#### Texte fourni
#####

Le dimanche des mères de Graham Swift

Le dimanche des mères1924, Jane Fairchild a vingt-deux ans. Orpheline, elle a été placée comme domestique dans la bonne société. Depuis sept ans, elle est la maîtresse d’un jeune homme d’un an son aîné, Paul Sheringham. Leur relation n’est faite que de rencontres subreptices, à l’abri des regards. Mais en ce 31 mars, tout est différent car c’est le dimanche des mères et Paul doit se marier. C’est la tradition en ce jour de donner aux domestiques leur journée pour aller visiter leur mère. Jane n’en a pas et prévoit de s’adonner à la lecture, pratique étonnante pour une jeune fille de sa condition.

#####

#### Tâches à réaliser
1) Transcrivez fidèlement le passage du résumé du roman « Le dimanche des mères » qui commence aux mots « Le dimanche des mères de » et s'achève après « de sa condition. ».
2) Prolongez le résumé du roman « Le dimanche des mères » en reprenant à la suite de sa dernière phrase.

#####

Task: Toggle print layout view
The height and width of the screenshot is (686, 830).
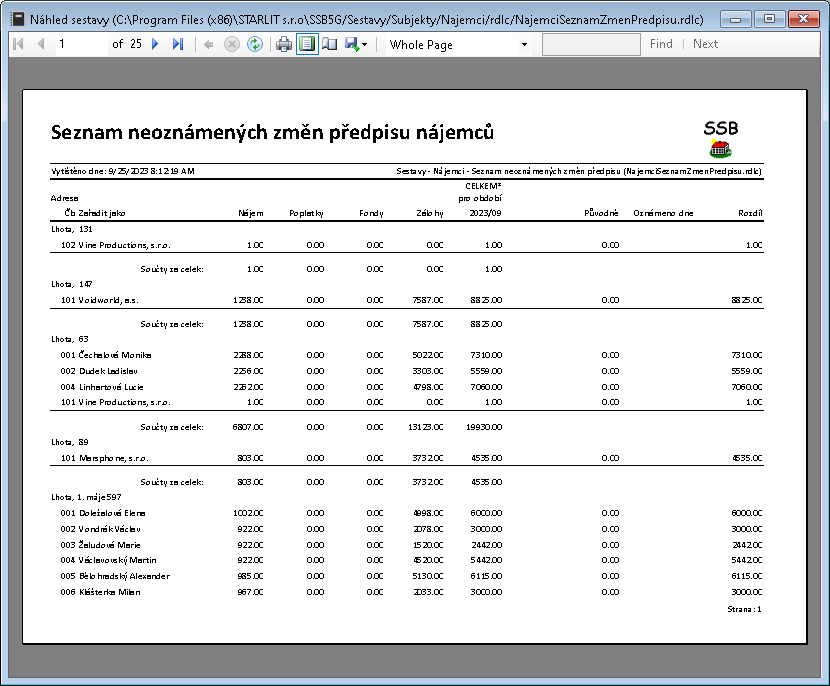Action: click(307, 44)
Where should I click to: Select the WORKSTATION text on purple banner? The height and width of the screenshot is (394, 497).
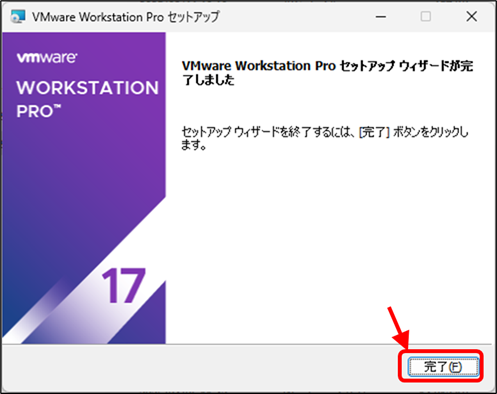point(87,88)
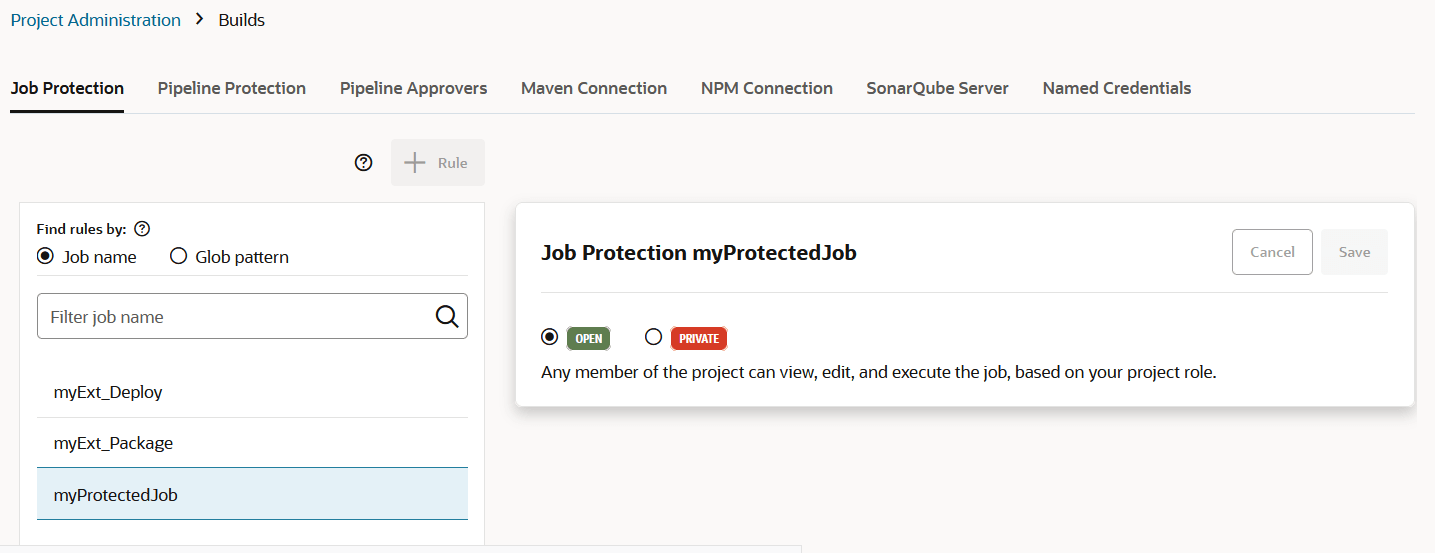Image resolution: width=1435 pixels, height=553 pixels.
Task: Open the SonarQube Server tab
Action: tap(937, 88)
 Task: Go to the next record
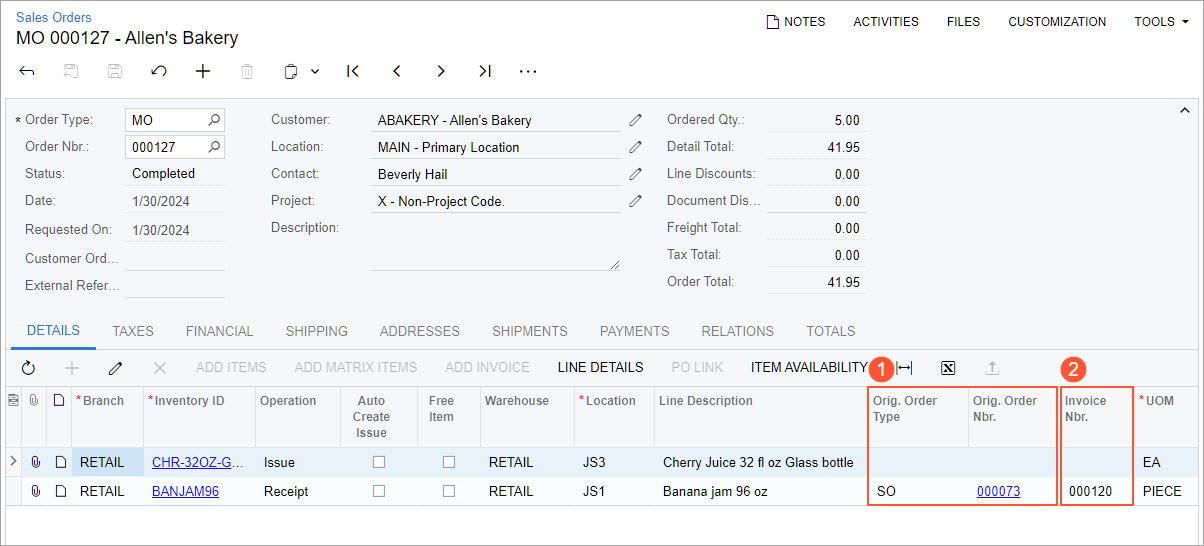coord(441,71)
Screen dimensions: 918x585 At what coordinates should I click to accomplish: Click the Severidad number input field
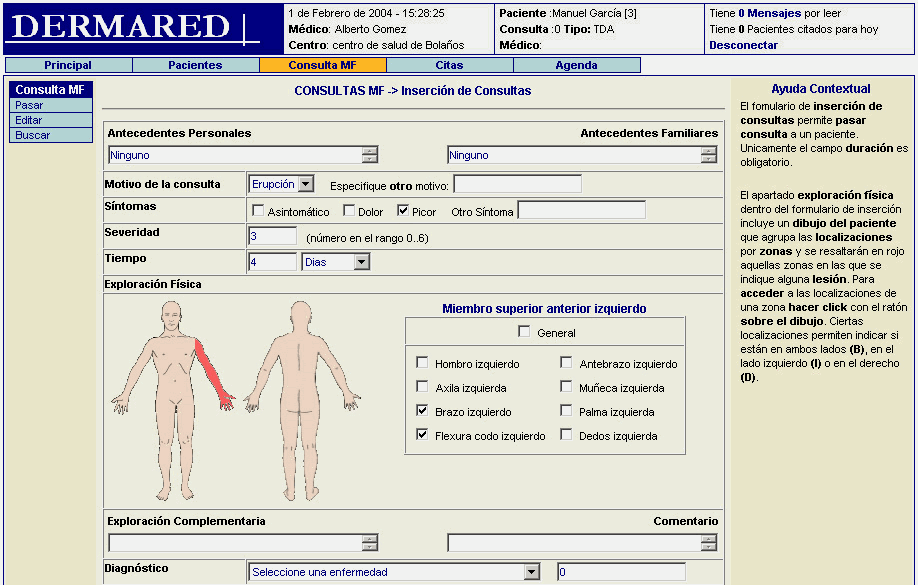pyautogui.click(x=272, y=236)
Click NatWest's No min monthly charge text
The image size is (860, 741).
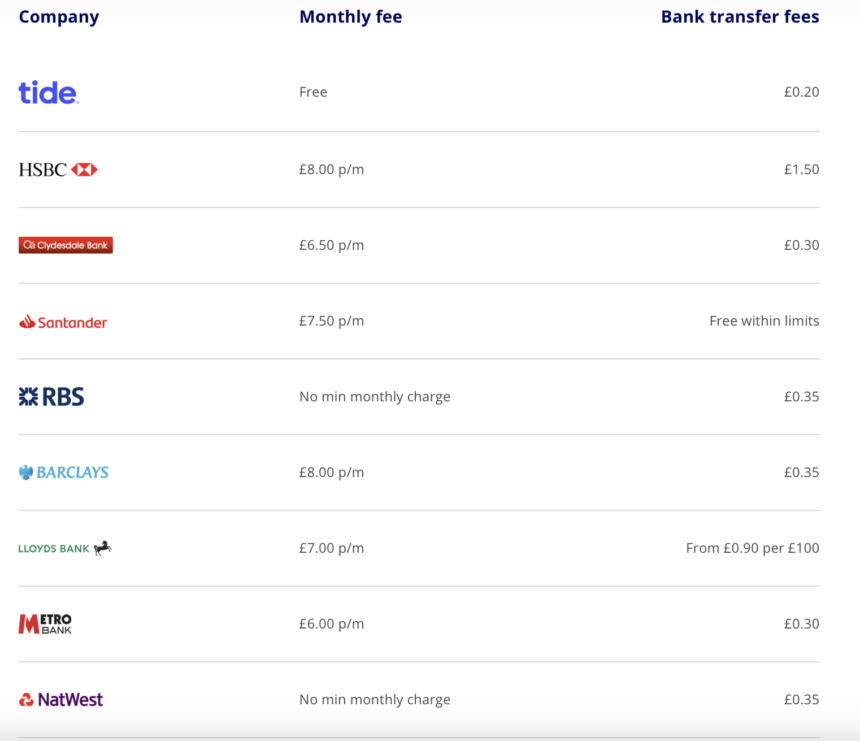pos(374,700)
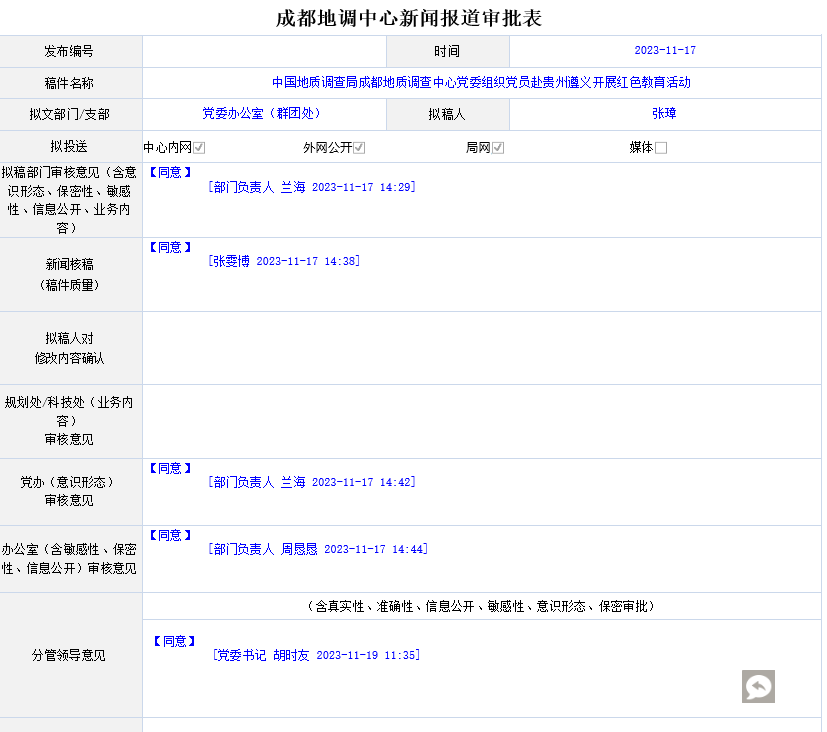827x732 pixels.
Task: Click the empty 发布编号 field
Action: [264, 51]
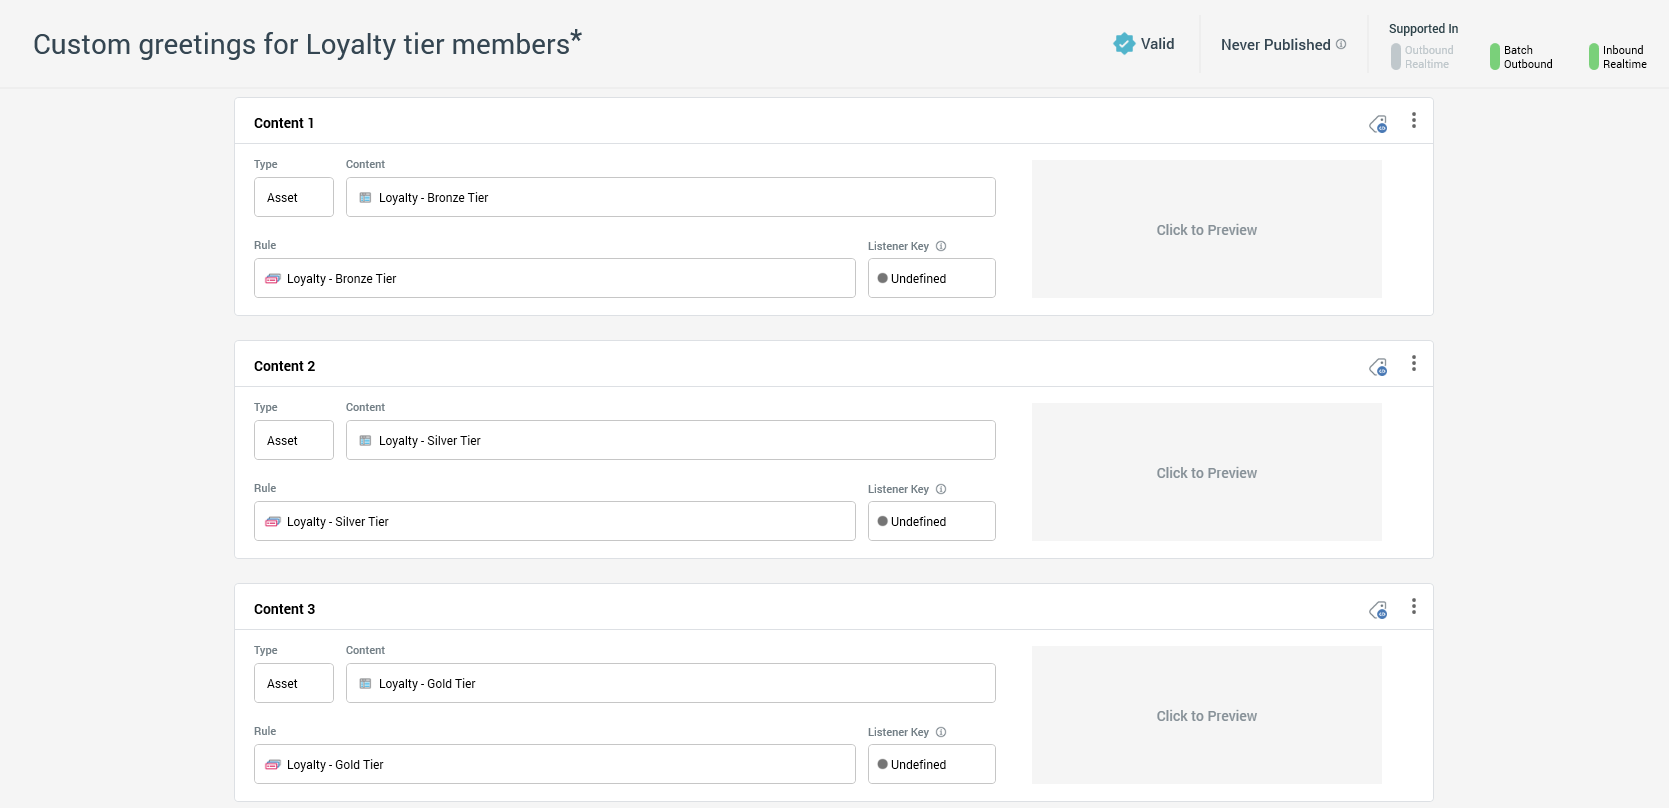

#####

#### Résultats des tâches
1)
Le dimanche des mères de Graham Swift

Le dimanche des mères1924, Jane Fairchild a vingt-deux ans. Orpheline, elle a été placée comme domestique dans la bonne société. Depuis sept ans, elle est la maîtresse d’un jeune homme d’un an son aîné, Paul Sheringham. Leur relation n’est faite que de rencontres subreptices, à l’abri des regards. Mais en ce 31 mars, tout est différent car c’est le dimanche des mères et Paul doit se marier. C’est la tradition en ce jour de donner aux domestiques leur journée pour aller visiter leur mère. Jane n’en a pas et prévoit de s’adonner à la lecture, pratique étonnante pour une jeune fille de sa condition.

2)
Graham Swift va à l’encontre de tous les clichés sur l’aristocratie britannique, les domestiques, les amours clandestines, l’éducation des orphelins… Tout est inattendu, aucune hystérie, beaucoup de douceur. Jane n’est pas la plus heureuse des femmes mais elle n’est pas malheureuse. Il n’y a pas de rapports de domination, ou quand ils existent, ces rapports ne priment pas. Il est moins question de classes sociales que de sensibilité. De sensualité aussi. Le premier tiers du roman se consacre à une scène post coïtale : Jane et Paul sont nus dans sa chambre à lui, ce qui est inédit et ne se reproduira jamais. Alors que ses parents ont quitté la maison désertée par les domestiques, il a fait venir Jane. Tous deux fument et bientôt il s’habille car il doit rejoindre sa future femme en voiture, mariage arrangé. Jane sait qu’ils ne referont plus jamais l’amour. Rien de dramatique n’est exprimé pourtant s’installe une tension qui trouvera un sens quelques pages plus loin.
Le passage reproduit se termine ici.